**** INFORMATION SHOWN
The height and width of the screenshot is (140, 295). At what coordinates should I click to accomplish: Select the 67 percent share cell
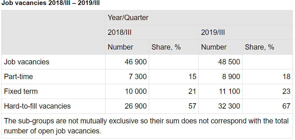click(x=286, y=106)
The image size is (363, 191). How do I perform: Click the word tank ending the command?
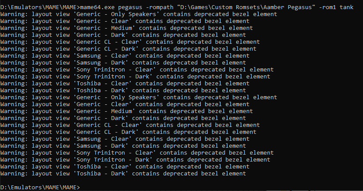[347, 7]
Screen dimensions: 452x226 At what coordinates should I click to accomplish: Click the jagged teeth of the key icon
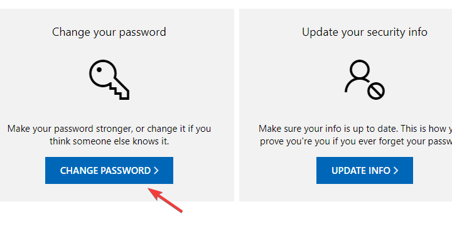coord(119,90)
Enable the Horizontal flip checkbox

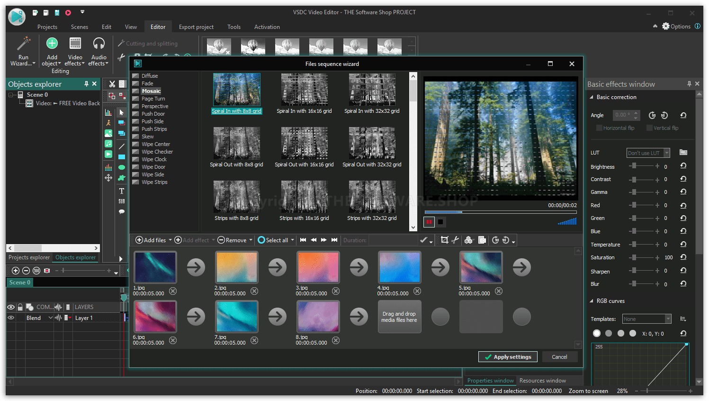pos(599,128)
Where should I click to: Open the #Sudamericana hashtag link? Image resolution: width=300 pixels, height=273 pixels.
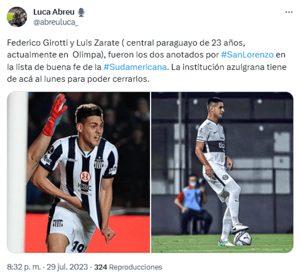135,67
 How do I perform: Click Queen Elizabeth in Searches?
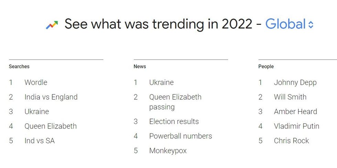tap(51, 126)
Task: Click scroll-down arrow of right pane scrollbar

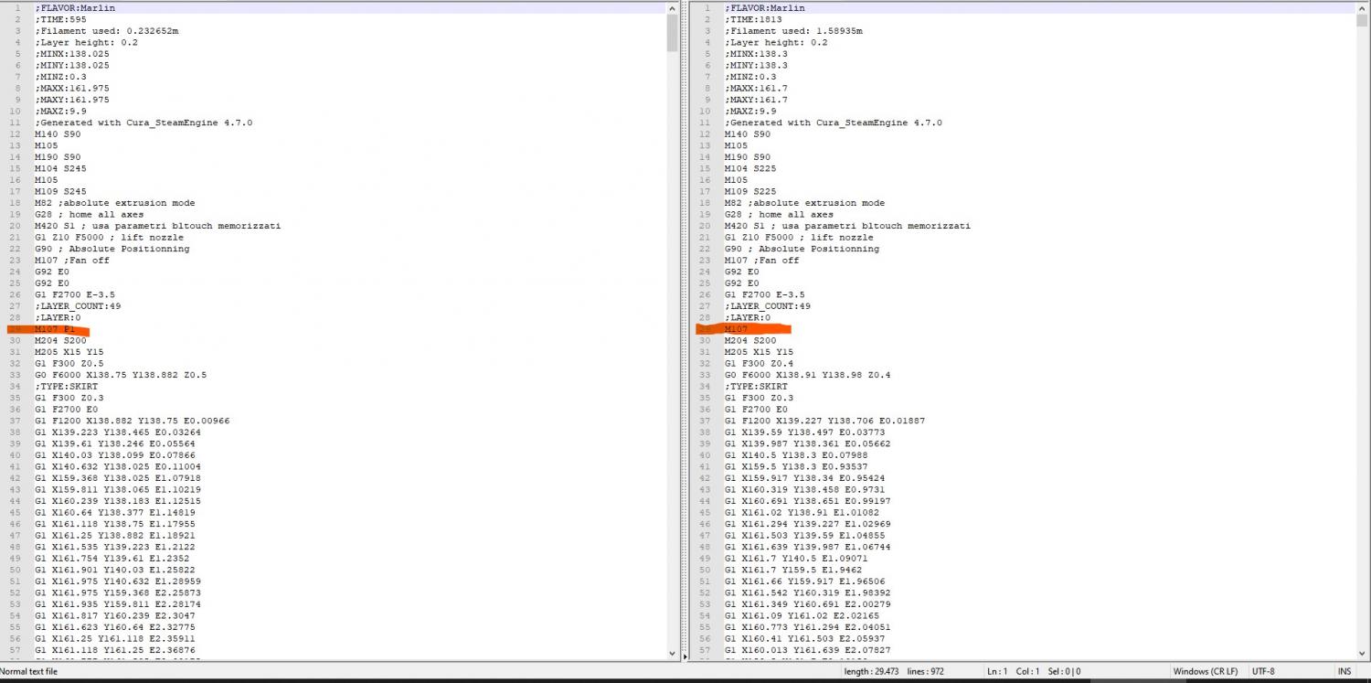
********
### WHAT THIS TASK INVOLVES:
Your output should consist solely of the lines from the line containing "Screen dimensions: 452x226" through the last line of the entries, verbatim, minus any pictures.

### ANSWER AREA:
Screen dimensions: 452x226 At what coordinates should I click to accomplish: Click the jagged teeth of the key icon
coord(119,90)
Enable the Horizontal flip checkbox

pos(599,128)
Where should I click to: Open the #Sudamericana hashtag link? Image resolution: width=300 pixels, height=273 pixels.
135,67
 How do I perform: Click Queen Elizabeth in Searches?
tap(51, 126)
Task: Click scroll-down arrow of right pane scrollbar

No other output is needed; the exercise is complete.